>>

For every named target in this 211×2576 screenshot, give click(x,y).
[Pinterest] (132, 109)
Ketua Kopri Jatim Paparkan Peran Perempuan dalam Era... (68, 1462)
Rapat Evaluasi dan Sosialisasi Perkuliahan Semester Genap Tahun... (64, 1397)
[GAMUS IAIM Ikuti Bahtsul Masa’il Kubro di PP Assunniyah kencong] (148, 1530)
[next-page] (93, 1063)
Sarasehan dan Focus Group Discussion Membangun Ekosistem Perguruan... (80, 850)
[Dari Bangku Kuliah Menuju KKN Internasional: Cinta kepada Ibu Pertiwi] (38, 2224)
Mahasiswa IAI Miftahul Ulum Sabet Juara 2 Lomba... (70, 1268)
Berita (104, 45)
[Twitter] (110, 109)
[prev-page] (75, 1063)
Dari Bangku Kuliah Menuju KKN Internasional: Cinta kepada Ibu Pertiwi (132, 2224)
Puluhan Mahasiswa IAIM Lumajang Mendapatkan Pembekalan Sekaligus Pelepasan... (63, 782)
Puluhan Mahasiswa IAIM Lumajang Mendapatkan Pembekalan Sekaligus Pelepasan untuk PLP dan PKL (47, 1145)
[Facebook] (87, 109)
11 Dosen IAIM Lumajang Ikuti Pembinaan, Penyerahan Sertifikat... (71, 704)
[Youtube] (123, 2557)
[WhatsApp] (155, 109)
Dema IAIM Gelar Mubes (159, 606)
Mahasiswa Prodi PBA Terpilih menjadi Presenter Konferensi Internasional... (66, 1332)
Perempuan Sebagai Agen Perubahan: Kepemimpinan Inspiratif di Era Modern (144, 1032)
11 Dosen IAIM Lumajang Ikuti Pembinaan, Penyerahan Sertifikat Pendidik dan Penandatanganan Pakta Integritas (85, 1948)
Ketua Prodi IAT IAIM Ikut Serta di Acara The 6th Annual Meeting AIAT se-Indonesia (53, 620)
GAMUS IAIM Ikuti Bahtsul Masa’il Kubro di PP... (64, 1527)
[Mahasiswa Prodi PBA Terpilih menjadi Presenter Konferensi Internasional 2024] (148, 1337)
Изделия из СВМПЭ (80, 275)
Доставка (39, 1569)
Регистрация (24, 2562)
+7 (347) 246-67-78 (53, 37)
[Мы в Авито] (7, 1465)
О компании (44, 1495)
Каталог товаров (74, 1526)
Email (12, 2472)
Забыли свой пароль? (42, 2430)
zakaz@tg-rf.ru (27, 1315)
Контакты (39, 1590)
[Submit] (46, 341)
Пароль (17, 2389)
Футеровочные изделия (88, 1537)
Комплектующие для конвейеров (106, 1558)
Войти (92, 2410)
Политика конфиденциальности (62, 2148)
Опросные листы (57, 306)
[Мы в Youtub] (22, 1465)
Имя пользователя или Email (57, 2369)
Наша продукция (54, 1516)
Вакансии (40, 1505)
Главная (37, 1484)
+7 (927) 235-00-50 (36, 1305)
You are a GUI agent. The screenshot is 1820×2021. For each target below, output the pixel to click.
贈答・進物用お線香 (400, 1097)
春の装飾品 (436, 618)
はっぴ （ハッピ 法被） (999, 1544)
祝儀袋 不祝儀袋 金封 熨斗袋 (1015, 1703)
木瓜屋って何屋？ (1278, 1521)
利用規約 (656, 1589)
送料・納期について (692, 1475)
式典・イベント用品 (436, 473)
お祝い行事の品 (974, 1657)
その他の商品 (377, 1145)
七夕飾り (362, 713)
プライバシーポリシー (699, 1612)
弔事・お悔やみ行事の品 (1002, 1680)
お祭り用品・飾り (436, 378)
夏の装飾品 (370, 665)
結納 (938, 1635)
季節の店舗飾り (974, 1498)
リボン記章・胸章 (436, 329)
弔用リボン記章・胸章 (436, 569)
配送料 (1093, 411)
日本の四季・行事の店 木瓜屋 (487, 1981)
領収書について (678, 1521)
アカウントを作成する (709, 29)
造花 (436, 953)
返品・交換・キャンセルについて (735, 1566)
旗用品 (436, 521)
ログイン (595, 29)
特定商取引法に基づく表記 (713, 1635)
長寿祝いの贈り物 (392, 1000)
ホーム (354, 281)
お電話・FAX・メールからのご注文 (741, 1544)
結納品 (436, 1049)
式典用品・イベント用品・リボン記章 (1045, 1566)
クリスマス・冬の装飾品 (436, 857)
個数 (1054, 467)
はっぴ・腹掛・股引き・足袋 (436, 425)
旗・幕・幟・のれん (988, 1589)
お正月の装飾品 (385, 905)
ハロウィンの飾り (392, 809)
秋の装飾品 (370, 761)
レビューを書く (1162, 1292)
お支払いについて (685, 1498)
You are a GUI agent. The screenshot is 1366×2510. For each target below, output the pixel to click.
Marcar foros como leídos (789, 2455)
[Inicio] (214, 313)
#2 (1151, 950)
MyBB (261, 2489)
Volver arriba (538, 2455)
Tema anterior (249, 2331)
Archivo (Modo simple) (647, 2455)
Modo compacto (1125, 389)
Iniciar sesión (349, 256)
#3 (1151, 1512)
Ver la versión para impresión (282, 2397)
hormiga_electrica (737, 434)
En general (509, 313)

<<

- [Work to complete]:
Begin with the line that has "夏の装飾品 (370, 665)" in the listing above and end after the line that has "お支払いについて (685, 1498)"; output those lines exactly.

- [Output of the task]:
夏の装飾品 (370, 665)
結納 (938, 1635)
季節の店舗飾り (974, 1498)
リボン記章・胸章 (436, 329)
弔用リボン記章・胸章 (436, 569)
配送料 (1093, 411)
日本の四季・行事の店 木瓜屋 (487, 1981)
領収書について (678, 1521)
アカウントを作成する (709, 29)
造花 (436, 953)
返品・交換・キャンセルについて (735, 1566)
旗用品 (436, 521)
ログイン (595, 29)
特定商取引法に基づく表記 (713, 1635)
長寿祝いの贈り物 (392, 1000)
ホーム (354, 281)
お電話・FAX・メールからのご注文 (741, 1544)
結納品 (436, 1049)
式典用品・イベント用品・リボン記章 (1045, 1566)
クリスマス・冬の装飾品 (436, 857)
個数 (1054, 467)
はっぴ・腹掛・股引き・足袋 (436, 425)
旗・幕・幟・のれん (988, 1589)
お正月の装飾品 (385, 905)
ハロウィンの飾り (392, 809)
秋の装飾品 (370, 761)
レビューを書く (1162, 1292)
お支払いについて (685, 1498)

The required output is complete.